From 21 July 2001 to 10 February 2002, the Australian Museum will be presenting the exciting exhibition Catching... the harbour. This is a timely exhibition, following hard on the heels of National Reconciliation Week and renewed interest among Sydneysiders in Indigenous names that could be co-applied to many of Sydney's famous locations - all part of acknowledging that Europeans seized a continent that was well and truly occupied when they arrived.
From a biologist's point of view, this 'oversight' was doubly unfortunate. In the rush to introduce European land and water management strategies, the hard-won, millennial wisdom about sustainable harvesting of native resources both within and beyond the Harbour, were ignored. The invaders slashed, burned, pillaged and polluted Australia's resources, slowing only when these inexplicably began to vanish. We will probably never know how much biodiversity was lost from the land or from the Harbour through failure to pay attention to Indigenous wisdom.
With the Australian Quarantine and Inspection Service recording 11,000 vessels arriving in Australia's ports every year from 600 overseas harbours, threats to Sydney Harbour's native biodiversity from creatures like the Northern Pacific Sea Star (Asterias amurensis) and Giant Fanworm (Sabella spallanzanii) are very real and constant. The Australian Museum's Dr Penny Berents and Dr Pat Hutchings, through Australian Museum Business Services, have recently been commissioned by the Sydney Ports Corporation to survey the commercial areas of the Harbour for these and other modern invaders.

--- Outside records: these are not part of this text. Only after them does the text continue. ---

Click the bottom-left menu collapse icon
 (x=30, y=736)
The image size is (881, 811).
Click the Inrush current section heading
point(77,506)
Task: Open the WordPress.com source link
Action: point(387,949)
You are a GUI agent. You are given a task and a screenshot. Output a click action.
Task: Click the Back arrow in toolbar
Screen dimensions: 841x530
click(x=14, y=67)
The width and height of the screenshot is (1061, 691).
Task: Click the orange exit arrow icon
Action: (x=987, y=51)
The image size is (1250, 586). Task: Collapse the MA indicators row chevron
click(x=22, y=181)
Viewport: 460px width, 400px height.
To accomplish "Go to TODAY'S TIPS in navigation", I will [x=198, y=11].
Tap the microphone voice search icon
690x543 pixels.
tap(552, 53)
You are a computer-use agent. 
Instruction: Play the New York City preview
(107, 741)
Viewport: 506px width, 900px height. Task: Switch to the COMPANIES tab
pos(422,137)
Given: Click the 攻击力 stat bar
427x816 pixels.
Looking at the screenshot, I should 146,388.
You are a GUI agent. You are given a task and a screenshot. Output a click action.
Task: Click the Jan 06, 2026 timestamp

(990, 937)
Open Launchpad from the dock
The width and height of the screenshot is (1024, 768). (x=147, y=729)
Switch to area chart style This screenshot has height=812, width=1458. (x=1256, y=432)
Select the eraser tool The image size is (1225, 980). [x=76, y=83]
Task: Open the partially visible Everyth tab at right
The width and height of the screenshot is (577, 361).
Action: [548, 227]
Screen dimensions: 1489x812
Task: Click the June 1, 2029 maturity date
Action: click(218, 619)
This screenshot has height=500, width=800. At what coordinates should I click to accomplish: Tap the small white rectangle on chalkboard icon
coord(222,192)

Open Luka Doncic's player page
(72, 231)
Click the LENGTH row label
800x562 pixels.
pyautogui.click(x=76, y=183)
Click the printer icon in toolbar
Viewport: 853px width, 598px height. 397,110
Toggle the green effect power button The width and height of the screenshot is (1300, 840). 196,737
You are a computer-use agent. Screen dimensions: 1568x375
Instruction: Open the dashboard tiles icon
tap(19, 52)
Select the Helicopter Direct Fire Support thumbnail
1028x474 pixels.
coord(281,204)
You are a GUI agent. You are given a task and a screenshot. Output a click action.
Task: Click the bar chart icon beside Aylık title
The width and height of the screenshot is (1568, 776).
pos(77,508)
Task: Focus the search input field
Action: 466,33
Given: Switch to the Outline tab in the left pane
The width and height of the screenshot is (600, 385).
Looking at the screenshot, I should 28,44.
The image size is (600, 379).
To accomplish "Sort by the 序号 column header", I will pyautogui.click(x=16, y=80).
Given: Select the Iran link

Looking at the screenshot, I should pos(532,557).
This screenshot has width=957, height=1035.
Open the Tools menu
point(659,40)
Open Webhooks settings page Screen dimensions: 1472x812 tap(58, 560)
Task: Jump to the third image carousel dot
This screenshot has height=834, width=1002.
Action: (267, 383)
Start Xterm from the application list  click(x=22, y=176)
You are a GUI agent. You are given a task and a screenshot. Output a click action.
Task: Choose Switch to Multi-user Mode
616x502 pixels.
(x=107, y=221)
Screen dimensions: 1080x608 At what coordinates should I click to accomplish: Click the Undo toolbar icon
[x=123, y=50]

Fortunately, despite losses, Sydney Harbour still teams with life. Surveys by Australian Museum staff including Brooke Carson-Ewart have estimated that there are at least 550 kinds of fish in the Harbour - greater diversity than in any other harbour in the world! Among the Harbour's more unusual inhabitants are Weedy Seadragons (Phyllopteryx taeniolatus), Eastern Blue Gropers (Achoerodus viridus, the State Fish of New South Wales), Pineapplefish (Cleidopus gloriamaris) with eye-sac lanterns filled with luminescent bacteria, shallow-water anglerfishes that have an inbuilt fishing rod with a worm-like lure, and the Old Wife (Enoplosus armatus) that grumbles and groans loudly when caught.
Catching... the harbour will introduce these and many other Harbour wonders and counters the common misconception that Sydney Harbour is an underwater wasteland. Although much biodiversity has been lost, it is never too late to embrace living Indigenous wisdom about environmental management - an approach that should have been adopted more than two centuries ago.